ST. PAUL, Minn. -- The drive by the Minnesota Vikings to line up state money toward building a new football stadium regained momentum Thursday, just several hours after it seemed to fall apart for the year.

Gov. Mark Dayton, who a day earlier had proclaimed the effort in "limbo," met with state lawmakers who support the stadium subsidy. The team's lead allies in the House and Senate said they would introduce a detailed stadium proposal soon -- with tax proceeds from some type of gambling expansion as the likeliest chief funding source -- then air it in public hearings, with a goal of passing a plan before the regular legislative session starts in late January.

"I would hope this would all be wrapped up and put away and done, and in a bipartisan spirit, before session starts," said Sen. Julie Rosen, R-Fairmont, the lead Senate supporter. Dayton said he'd let lawmakers take the lead on the issue for now; despite Rosen's optimism, House Speaker Kurt Zellers reaffirmed in an interview on WCCO-AM that he was not in favor of a stadium session.

Rosen and her House colleague, Rep. Morrie Lanning, said the main sticking point to introducing a stadium bill is nailing down funding sources. Dayton and lawmakers have agreed to not use any state general fund dollars, and the prospect of participation from a local government host site went out the window earlier in the week because too few lawmakers opposed exempting such participation from a voter referendum.

That leaves the Vikings' preferred approach, a $1.1 billion stadium in a suburban area north of the Twin Cities, lacking a $350 million chunk that the prospective Ramsey County hosts promised to raise via a half-cent sales tax increase. Three other sites in downtown Minneapolis are also under consideration. The Vikings have committed to spending $407 million and possibly more on the site in Arden Hills, which team owners prefer over the Minneapolis options.

The Vikings have sought a replacement for the Metrodome for most of the last decade, saying the downtown Minneapolis venue is no longer sufficiently profitable. Team officials have refrained from directly threatening to leave Minnesota if they don't get a new stadium, but Dayton and other supporters have said they take such a scenario seriously.
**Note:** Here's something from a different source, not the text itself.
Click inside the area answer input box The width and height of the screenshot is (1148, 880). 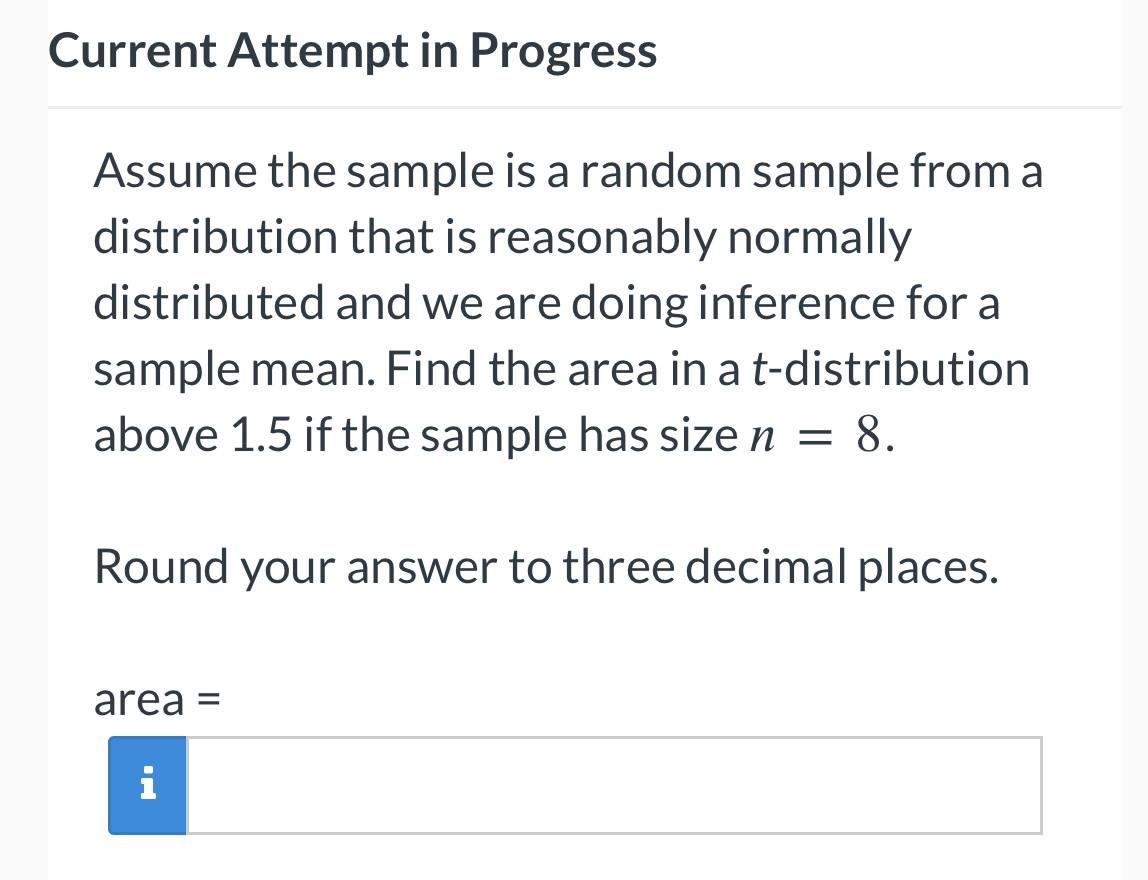click(614, 785)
Dayton has said recently that gambling tax revenue looks like the best source to help fund a new stadium, specifically singling out electronic pull-tabs -- an updated version of an old game of chance played in the state's bars and restaurants. The Minnesota charities that profit from pull-tabs, along with the eating and drinking establishments that host them, have sought for several years the authorization to upgrade to the more slot machine-like electronic tabs.